▶ **EXERCISE BRIEF**: Can you put the lines of the items below, from the line with "You are a GUI" up to and including the last line of the items, into a numbered list that skips blank lines? Leave the pictures out of your answer.

## Begin MATERIAL SHOWN

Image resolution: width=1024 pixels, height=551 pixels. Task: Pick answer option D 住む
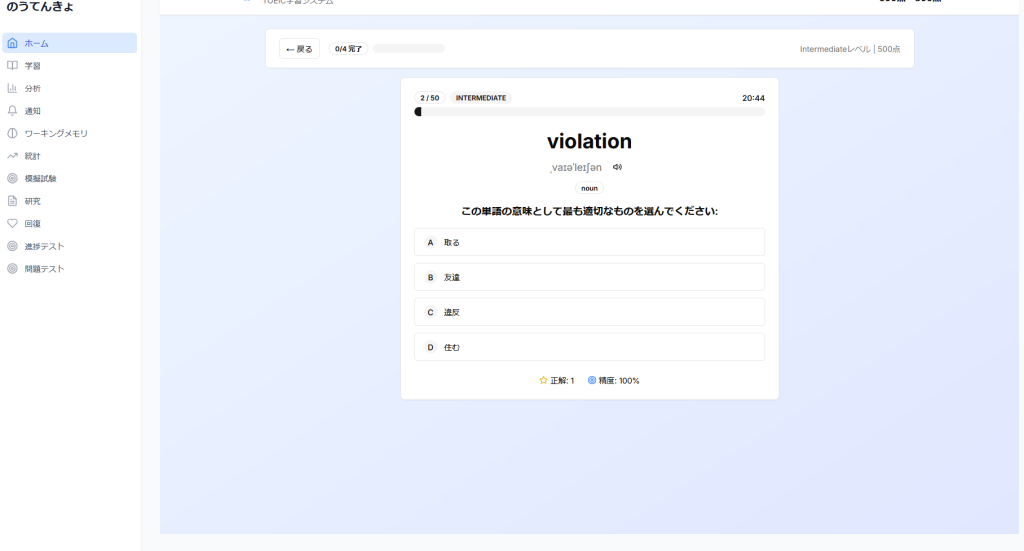coord(589,347)
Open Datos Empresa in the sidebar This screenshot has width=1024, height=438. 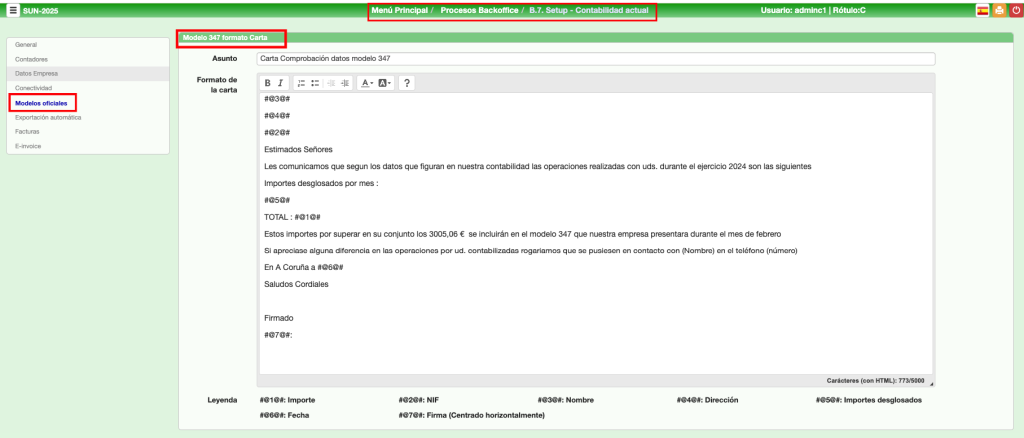(36, 73)
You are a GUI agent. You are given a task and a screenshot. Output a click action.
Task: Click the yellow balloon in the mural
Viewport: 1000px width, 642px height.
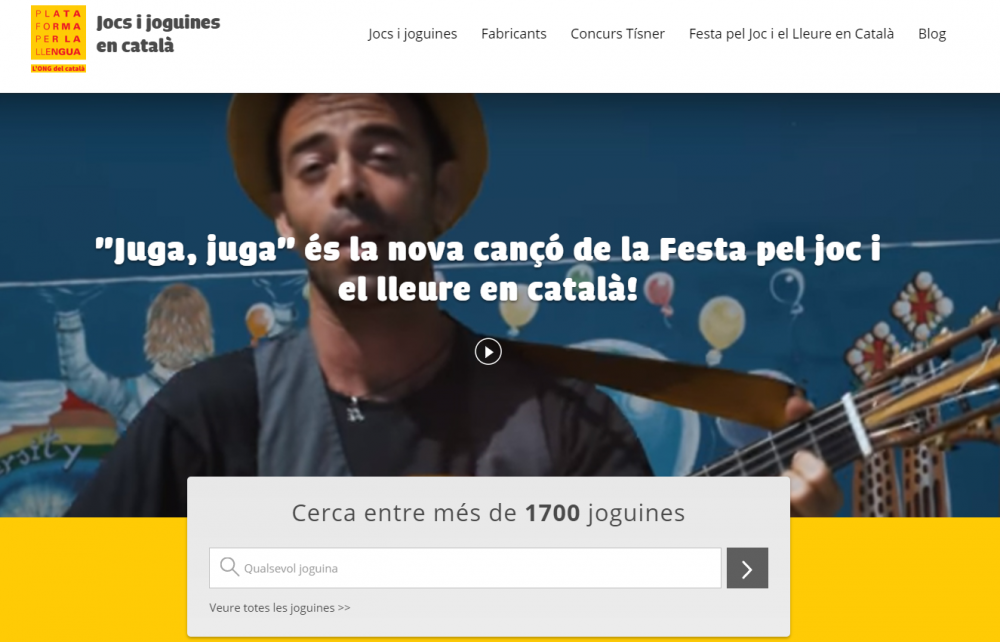click(721, 326)
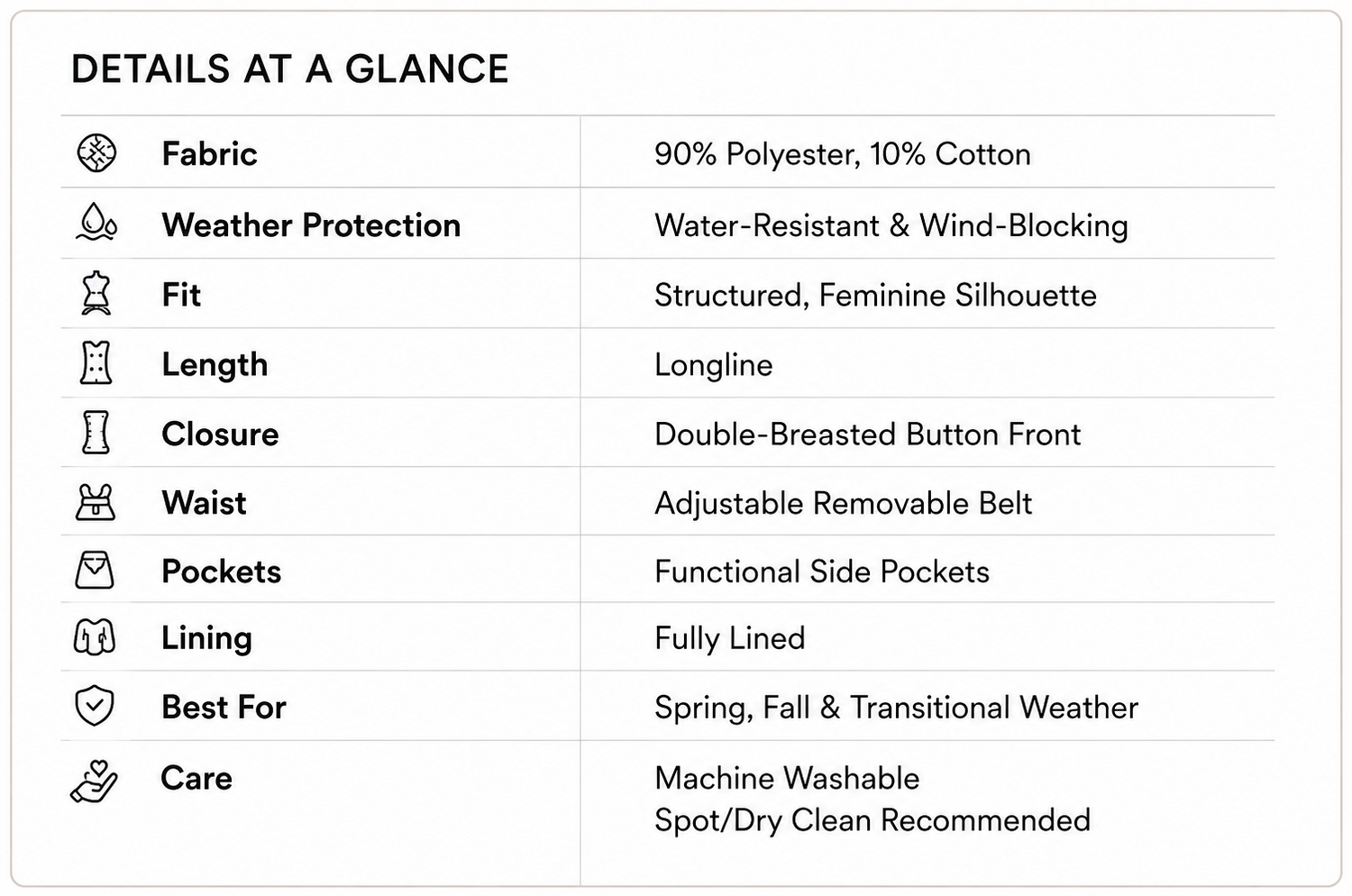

## End MATERIAL SHOWN

▶ **REPLY TO THE EXERCISE**:
1. You are a GUI agent. You are given a task and a screenshot. Output a click action.
2. Task: Click the yellow balloon in the mural
3. Viewport: 1000px width, 642px height.
4. click(721, 326)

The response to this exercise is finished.